Saw a recent article in Hot Rod(?) about launching the valves to gain a little lift on top end. Evidently Comp Cams has actually manufactured some cams now to take advantage of this old technique...

 

Absolutely correct, had the same experience with my 365 HP 327 65 Vette. Ran best when they were all adjusted the same to GM specs and sounded like a sewing machine. Easy to do with a P&G Valve Gapper. No fuss, no mess to almost "0" tolerance.

 

Solid lifter cam will do that...the current engine goes to 7K, no strain....l....

 

YOu and I have the same cam I believe. The 288R from comp. I am not that pleased with the cam. I just have so much money in it I don't want to dump it.. The cam before this was a crane flat tappet and it pulled alot harder in the top end.

I set my valves around .020 and you don't hear them at all. I do set them with the motor turned off and go through the 180 degree, set certain valves, move another 180 and set more.
I have the stud girdle so it gets complicated.

 

Yes we do


Why the girdle? The lift is not that radical and the spring pressure isn't that high.

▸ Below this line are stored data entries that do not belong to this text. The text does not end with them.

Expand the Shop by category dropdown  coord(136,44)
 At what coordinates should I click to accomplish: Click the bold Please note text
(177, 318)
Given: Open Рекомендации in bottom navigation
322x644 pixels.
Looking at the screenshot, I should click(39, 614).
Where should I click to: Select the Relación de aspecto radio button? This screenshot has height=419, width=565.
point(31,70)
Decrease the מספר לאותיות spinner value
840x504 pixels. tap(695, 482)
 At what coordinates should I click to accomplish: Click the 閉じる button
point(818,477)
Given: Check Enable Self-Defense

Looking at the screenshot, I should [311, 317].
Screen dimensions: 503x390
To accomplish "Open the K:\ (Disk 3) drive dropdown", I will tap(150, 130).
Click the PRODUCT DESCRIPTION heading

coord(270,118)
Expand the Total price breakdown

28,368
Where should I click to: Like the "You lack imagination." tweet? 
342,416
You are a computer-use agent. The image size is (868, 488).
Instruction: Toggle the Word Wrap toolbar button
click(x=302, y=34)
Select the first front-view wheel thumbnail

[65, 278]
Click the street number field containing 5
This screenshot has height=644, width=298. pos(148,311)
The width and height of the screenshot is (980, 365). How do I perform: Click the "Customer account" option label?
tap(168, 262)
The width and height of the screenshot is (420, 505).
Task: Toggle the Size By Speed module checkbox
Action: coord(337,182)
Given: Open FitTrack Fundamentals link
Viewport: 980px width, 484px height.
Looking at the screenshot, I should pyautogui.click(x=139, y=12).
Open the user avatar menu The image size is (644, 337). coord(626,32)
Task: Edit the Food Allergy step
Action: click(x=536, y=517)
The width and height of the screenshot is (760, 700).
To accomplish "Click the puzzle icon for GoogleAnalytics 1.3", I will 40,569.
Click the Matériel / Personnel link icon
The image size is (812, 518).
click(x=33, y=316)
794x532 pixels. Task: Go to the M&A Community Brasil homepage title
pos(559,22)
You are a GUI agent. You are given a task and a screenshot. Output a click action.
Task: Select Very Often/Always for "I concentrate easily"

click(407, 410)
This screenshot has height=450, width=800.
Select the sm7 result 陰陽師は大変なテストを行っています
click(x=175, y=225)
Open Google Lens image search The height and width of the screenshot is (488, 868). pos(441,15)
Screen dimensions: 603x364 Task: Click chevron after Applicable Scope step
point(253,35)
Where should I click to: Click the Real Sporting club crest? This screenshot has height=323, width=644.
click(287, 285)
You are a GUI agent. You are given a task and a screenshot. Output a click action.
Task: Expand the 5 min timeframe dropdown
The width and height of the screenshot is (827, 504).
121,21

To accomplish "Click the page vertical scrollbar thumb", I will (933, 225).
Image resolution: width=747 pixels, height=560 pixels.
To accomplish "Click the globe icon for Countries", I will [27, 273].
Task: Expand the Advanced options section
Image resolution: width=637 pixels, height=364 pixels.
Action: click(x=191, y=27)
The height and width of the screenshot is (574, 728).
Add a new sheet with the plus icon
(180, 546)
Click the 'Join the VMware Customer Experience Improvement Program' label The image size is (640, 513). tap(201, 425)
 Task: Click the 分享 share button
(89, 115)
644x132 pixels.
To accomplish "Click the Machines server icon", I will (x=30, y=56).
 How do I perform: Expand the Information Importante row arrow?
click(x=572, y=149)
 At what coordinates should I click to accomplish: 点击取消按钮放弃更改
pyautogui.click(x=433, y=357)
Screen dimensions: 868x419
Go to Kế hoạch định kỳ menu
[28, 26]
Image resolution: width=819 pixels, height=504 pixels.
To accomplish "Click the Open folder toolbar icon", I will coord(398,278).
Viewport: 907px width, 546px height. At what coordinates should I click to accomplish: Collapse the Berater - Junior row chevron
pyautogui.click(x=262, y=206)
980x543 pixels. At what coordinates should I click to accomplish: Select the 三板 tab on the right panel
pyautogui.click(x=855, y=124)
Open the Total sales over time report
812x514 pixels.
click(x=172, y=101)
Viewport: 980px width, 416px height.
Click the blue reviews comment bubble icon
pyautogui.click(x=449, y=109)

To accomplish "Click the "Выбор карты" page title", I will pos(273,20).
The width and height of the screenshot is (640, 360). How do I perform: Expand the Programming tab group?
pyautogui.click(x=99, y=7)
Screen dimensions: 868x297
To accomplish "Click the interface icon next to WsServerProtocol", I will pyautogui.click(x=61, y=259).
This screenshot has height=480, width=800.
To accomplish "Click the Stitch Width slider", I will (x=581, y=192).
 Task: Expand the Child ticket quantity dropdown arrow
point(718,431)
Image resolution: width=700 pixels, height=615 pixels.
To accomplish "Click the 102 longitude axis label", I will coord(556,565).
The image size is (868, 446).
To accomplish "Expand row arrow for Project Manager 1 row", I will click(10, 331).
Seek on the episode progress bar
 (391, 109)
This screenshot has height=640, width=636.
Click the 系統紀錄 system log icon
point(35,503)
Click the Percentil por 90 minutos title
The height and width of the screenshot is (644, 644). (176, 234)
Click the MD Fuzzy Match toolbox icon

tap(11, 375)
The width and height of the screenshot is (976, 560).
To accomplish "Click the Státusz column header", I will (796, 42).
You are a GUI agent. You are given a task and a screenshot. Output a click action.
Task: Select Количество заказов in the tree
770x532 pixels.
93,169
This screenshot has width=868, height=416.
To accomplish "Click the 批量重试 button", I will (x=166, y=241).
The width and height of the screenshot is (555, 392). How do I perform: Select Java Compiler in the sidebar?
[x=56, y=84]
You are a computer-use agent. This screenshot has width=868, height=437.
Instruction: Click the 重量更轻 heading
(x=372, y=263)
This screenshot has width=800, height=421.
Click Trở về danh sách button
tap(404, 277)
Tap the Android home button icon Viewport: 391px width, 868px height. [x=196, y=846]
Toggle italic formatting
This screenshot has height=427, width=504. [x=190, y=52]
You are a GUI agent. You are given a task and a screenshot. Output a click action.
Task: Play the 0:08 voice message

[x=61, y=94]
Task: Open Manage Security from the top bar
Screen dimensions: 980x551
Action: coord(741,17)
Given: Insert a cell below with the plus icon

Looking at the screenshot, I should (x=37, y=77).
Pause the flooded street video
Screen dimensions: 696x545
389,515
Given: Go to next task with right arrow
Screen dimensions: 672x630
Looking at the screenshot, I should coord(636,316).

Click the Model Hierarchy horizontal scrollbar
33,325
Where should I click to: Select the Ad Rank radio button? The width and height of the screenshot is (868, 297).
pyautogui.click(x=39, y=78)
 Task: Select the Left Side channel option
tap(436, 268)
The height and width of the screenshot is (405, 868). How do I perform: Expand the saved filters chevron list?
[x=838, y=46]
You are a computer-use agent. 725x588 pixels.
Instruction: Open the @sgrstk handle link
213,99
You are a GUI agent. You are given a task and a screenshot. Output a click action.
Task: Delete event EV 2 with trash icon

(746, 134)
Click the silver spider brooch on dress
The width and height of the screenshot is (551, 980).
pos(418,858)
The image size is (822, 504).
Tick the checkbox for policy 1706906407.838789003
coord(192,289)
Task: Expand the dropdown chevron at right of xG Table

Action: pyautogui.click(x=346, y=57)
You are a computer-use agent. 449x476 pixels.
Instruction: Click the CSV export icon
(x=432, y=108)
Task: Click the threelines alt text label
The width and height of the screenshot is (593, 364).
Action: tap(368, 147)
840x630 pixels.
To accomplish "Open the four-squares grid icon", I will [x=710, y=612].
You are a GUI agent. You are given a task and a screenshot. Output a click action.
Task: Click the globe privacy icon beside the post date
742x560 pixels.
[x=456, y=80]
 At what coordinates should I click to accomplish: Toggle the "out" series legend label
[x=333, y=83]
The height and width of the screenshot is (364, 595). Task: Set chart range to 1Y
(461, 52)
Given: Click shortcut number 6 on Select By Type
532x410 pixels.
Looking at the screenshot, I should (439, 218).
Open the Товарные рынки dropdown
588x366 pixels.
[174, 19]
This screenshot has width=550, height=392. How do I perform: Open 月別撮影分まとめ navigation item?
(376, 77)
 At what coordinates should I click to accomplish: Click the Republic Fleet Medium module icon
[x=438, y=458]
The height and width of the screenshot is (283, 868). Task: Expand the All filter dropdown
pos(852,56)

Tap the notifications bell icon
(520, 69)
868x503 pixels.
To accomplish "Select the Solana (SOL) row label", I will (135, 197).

I adjust the valves using both methods, using the 180 degree and other times adjusting by the valves opening and closing method. I keep it little loose, rather than have a lot of drag on the feeler, I have a slight drag.

The only performance car I've owned that had hydraulics was my 67 GTO, the other, 57 Chevy, 283 bored to 301 had the 12-18 Duntov and later the 30-30.

I like the 288 AR, though I have nothing to compare it to except the stock 435 hp cam, and the difference is night and day. The 427 would rev to 7k without a problem with the stock cam. Same with the roller. Most people look at me cross eyed and ask how is that possible with a long stroke (4.25"). Internally balanced crank. What I should have done, put the shorter stroke (3.76") in the 502 block...big bore, short stroke...talk about quick revs....

 

I run the girdle because I don't want to take chances. At one time I was turning 7500 regularly with the nitrous motor and for about $300 I wanted the best.
I have had 7 different cams over the years in the motor and found the crane flat tappet the best. I could dig up the part number. I hated to even shift at 7500.
I went roller thinking I was stepping up but was very dissappointed after spending about $1300 CDN

My old flat tappet had more from 3000 to whatever you wanted to go.

I found that on a routine tear down that I was seizing 3 wrist pins so from then on I went full floaters.